I'm super curious about the URIs that are getting sent.  There's no possibility of pushing out an update at this point that would change the behavior, but at that point, we can have an informed look at what's happening.  If there's an edge case that we didn't think of, I can at least debug it and see if there are any useful recommendations.

In terms of addressing this, you probably just want to update your application to normalize those paths to RFC 3986 compliant URIs.

This is what Caspar (the software from the case study above) did. You might be able to just crib the normalization code from their Github repo. This is optimal (at least IMO), because your customers on Win8+ probably aren't on a version of Flash Player that supports EnableInsecureAllowListLocalPathMatching, and their only option to get it is to license a maintained Flash Player from HARMAN moving forward. It's much more cost-effective to just patch the application to pass in a valid URI in the first place. 

At that point, you should be able to look at the logs and write matching AllowListUrlPattern directives that work.

It's also worth pointing out that MSFT will be removing the ActiveX Flash Player that they distributed to Windows 8 and higher via a future mandatory Windows Update.  That package is currently optional, but the next big roll-up update (scheduled around summer) will require it. 

Licensing the ActiveX Flash Player from HARMAN is ultimately going to be necessary for enterprises on Windows 8 and higher.  Adobe was never able to distribute an installer for the ActiveX Flash Player on that platform, so you can't just reach back and get and old version.  HARMAN built an installer that works on Win8+ systems, AFTER the Microsoft Update that removes their Flash distribution has been applied.

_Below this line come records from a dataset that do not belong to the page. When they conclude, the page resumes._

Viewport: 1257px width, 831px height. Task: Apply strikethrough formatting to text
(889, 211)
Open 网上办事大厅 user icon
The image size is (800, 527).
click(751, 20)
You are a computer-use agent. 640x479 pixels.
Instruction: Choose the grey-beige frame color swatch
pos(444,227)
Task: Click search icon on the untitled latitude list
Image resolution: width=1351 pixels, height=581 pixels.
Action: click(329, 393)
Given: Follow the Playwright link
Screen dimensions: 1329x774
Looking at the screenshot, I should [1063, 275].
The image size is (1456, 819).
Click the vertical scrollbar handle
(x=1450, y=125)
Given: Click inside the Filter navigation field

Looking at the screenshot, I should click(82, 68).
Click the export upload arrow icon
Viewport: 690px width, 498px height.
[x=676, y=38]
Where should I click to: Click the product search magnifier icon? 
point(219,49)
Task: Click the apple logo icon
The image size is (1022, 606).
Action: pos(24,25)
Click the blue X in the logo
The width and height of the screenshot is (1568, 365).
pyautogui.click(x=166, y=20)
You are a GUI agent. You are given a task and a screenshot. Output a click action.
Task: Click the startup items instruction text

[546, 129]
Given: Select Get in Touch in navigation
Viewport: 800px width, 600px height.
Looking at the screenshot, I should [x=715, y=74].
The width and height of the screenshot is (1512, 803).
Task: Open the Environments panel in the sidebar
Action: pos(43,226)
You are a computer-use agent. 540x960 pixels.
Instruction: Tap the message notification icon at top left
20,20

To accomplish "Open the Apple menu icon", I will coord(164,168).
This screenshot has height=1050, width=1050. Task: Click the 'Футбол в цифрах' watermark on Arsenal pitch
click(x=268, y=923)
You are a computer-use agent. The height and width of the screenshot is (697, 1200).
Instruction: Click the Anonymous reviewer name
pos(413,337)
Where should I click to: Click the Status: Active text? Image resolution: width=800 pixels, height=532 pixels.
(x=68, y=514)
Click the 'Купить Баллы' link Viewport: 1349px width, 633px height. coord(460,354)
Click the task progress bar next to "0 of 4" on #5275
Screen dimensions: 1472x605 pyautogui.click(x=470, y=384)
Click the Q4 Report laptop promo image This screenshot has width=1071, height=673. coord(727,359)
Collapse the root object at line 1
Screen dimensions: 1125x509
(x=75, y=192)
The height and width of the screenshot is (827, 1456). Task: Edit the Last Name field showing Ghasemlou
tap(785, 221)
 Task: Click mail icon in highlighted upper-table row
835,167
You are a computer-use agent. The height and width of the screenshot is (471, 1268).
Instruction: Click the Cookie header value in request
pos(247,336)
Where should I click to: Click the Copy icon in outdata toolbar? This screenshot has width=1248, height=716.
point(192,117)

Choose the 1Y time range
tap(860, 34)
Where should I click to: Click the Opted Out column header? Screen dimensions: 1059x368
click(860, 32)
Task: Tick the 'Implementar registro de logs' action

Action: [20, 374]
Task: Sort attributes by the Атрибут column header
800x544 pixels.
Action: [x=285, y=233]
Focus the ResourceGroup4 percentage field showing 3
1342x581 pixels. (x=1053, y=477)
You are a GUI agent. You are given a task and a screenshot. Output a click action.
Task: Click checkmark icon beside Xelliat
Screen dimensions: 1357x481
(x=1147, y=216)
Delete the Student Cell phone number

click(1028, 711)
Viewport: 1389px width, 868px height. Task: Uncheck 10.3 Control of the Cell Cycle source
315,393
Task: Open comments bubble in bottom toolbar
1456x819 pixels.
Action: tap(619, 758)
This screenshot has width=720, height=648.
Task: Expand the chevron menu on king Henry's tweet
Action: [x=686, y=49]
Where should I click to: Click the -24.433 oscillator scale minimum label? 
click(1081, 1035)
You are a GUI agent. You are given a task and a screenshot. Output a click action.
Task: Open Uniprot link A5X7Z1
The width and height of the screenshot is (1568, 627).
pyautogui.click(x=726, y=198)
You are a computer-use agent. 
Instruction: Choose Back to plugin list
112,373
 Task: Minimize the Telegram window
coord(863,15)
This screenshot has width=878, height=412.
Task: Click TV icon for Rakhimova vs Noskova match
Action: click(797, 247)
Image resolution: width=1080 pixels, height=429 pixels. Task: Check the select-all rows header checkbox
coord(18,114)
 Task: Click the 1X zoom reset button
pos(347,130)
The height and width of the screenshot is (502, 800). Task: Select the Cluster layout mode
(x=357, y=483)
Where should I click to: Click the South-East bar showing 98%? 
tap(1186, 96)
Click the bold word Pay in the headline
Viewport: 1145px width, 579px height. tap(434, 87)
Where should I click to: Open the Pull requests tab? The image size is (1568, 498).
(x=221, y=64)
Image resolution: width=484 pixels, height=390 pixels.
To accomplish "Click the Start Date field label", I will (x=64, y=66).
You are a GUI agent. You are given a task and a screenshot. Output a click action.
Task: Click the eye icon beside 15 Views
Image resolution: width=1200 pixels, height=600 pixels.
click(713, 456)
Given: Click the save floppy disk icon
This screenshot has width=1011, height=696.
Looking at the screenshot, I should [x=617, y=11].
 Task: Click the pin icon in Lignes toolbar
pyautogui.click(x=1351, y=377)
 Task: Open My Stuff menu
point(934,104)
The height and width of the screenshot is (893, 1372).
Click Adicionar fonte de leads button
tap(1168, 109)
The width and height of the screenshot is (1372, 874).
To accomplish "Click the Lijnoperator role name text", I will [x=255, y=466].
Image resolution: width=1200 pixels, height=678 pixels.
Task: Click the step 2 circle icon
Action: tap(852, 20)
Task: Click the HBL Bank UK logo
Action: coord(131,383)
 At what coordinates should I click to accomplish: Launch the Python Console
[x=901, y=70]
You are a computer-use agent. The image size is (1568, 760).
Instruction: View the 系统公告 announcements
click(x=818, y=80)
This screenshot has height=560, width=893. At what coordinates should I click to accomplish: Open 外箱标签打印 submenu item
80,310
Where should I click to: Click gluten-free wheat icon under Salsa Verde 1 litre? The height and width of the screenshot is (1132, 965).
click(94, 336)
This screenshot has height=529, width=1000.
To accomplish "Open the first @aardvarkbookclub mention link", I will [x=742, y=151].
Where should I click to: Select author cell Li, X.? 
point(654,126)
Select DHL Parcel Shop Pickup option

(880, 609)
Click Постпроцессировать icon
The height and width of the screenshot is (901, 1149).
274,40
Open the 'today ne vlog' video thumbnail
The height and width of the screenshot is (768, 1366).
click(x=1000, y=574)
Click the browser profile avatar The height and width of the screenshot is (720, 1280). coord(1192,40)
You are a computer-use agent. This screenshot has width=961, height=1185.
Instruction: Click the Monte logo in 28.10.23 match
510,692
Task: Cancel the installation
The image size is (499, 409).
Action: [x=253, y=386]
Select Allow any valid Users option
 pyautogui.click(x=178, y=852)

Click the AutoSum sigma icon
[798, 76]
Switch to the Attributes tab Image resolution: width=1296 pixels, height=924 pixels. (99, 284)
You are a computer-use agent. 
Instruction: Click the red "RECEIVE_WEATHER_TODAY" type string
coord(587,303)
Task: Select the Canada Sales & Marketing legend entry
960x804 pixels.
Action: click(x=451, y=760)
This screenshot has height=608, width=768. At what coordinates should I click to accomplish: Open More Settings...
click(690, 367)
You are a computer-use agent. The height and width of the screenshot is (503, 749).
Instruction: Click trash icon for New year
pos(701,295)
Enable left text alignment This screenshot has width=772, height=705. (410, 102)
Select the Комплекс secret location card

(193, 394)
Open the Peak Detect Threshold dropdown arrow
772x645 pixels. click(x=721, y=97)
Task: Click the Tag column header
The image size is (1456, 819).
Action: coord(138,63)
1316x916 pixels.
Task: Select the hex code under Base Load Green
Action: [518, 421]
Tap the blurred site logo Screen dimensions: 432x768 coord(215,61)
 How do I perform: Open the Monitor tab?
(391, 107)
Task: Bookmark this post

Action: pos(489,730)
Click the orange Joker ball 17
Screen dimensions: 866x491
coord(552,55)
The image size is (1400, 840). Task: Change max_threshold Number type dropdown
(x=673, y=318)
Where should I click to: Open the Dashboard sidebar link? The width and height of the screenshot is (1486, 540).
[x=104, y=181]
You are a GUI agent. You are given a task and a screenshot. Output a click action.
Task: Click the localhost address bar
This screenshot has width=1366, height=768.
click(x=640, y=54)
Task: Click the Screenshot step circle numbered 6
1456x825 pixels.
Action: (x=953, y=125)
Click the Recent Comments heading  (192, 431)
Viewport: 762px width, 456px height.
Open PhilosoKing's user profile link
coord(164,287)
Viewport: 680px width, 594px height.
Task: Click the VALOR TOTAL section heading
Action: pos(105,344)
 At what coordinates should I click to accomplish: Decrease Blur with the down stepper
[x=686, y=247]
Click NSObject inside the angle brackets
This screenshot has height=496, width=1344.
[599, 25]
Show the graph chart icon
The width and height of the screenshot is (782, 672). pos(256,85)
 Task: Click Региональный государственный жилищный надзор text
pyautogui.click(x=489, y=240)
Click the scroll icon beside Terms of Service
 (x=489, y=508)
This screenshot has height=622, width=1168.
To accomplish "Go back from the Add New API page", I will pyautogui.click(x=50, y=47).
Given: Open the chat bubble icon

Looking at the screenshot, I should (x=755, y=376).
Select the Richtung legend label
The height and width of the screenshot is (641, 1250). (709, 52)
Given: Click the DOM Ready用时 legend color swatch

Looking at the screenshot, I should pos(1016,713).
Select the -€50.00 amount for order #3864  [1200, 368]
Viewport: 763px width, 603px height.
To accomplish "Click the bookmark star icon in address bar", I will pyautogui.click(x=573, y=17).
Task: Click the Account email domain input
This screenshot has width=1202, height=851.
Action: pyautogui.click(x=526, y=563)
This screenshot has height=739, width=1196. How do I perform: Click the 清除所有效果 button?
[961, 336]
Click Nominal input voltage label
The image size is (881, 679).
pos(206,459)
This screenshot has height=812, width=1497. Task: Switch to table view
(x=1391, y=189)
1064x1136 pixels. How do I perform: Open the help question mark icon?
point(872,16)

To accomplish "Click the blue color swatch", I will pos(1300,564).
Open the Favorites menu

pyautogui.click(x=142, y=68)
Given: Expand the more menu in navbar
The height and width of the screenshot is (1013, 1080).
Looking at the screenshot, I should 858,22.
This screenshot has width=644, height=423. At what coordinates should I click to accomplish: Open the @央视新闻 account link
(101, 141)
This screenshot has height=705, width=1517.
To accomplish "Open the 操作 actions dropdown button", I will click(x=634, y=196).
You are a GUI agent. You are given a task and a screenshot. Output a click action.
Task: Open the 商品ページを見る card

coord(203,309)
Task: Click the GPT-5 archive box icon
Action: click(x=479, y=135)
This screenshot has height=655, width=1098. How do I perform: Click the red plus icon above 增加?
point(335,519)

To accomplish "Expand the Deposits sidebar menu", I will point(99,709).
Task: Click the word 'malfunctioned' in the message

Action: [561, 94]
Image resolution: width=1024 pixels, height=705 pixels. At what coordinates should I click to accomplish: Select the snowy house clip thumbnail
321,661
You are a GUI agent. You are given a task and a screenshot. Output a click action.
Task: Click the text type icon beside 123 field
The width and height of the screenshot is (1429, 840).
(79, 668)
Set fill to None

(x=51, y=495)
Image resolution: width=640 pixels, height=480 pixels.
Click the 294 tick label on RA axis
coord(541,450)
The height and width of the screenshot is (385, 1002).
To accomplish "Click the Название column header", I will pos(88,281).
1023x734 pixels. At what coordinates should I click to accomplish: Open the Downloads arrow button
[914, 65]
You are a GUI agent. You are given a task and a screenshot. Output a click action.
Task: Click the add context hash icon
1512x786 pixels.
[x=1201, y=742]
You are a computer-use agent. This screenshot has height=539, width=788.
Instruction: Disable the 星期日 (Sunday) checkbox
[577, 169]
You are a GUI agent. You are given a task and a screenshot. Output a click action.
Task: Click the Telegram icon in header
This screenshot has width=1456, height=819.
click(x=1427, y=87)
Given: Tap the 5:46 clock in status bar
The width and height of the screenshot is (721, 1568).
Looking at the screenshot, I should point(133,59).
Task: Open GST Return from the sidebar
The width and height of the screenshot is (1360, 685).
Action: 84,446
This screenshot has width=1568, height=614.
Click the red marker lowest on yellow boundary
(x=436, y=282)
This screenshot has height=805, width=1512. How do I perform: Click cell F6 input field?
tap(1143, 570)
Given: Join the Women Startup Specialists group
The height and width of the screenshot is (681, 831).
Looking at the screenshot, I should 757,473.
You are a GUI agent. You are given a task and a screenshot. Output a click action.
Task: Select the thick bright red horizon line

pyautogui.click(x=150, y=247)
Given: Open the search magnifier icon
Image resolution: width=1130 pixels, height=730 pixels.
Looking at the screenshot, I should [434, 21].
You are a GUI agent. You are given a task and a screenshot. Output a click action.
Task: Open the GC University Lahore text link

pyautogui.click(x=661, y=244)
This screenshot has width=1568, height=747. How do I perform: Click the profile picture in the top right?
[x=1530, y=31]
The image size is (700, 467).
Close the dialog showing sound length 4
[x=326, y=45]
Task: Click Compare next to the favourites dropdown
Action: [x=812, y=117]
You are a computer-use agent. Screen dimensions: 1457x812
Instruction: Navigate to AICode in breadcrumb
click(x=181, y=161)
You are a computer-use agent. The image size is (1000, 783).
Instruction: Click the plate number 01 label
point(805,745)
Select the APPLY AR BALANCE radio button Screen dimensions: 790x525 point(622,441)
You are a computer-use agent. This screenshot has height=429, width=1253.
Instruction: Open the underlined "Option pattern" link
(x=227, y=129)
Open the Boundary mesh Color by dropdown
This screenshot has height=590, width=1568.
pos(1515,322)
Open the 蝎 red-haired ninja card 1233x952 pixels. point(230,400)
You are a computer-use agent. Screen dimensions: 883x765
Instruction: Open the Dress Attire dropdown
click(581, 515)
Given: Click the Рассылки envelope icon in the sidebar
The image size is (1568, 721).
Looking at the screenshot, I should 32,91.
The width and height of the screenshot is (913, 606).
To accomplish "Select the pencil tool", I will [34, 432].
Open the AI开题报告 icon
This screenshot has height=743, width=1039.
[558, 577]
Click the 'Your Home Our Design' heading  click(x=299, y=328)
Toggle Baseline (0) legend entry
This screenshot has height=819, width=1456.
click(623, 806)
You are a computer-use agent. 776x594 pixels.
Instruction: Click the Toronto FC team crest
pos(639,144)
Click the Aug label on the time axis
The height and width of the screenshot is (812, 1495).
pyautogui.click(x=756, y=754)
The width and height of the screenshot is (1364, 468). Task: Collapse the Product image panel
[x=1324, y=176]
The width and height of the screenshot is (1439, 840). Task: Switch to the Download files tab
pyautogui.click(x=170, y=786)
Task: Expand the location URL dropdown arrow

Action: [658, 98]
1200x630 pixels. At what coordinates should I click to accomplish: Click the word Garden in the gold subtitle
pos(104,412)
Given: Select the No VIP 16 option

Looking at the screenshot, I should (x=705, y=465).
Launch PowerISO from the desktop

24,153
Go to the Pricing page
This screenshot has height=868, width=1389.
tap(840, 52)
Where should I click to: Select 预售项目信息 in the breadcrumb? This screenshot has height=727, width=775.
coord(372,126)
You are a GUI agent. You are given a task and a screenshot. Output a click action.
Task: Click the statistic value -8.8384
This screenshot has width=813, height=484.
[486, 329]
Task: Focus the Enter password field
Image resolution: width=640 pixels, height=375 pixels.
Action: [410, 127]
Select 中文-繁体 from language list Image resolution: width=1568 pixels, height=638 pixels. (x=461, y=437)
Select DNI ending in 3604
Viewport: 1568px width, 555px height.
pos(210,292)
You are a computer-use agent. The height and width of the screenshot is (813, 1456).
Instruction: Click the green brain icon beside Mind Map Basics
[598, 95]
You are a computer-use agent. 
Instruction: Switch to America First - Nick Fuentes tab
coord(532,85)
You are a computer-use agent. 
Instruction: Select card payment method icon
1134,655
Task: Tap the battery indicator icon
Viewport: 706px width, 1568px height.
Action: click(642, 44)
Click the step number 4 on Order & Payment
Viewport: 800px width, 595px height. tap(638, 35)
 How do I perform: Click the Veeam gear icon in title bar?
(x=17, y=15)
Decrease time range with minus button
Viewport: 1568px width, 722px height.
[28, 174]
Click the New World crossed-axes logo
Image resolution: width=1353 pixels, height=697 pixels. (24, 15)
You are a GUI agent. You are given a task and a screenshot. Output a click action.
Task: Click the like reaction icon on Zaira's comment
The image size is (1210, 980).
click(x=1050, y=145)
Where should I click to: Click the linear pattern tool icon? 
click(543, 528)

Deploying a licened version from HARMAN confers some meaningful benefits -- those builds continue to get functional and security updates.  For enterprises that need to keep Flash deployed, this is the best approach from both a security and operational perspective (they can/should still leverage the AllowList to limit their attack surface).

Without requiring users to license the HARMAN player, using confirming URIs buys you a few months to replace those Flash dependencies with something else before that mandatory MSFT patch gets deployed.

Getting Enterprise Enablement to work in Chrome is painful.  The location for mms.cfg is specific to the active Profile in Chrome, and each Chrome Profile has it's own directory tree for Flash data that doesn't correlate to any of the other profiles, or to the mms.cfg that all the other browsers look at. 

It's way easier to do in IE or Firefox ESR.

I find jeromiec83223024's insight very interesting, thank you for taking the time to discuss it.

I may be able to set up a test environment, but not in the immediate future, I've got too busy of a schedule at the moment.

Is it OK if, once I've gotten round to it (and if), I post back here with the results?

I'd just start a new thread with the details relevant to your situation if you're stuck.  I'm more likely to notice it, and we don't have to carry all the extra context from this thread forward that way.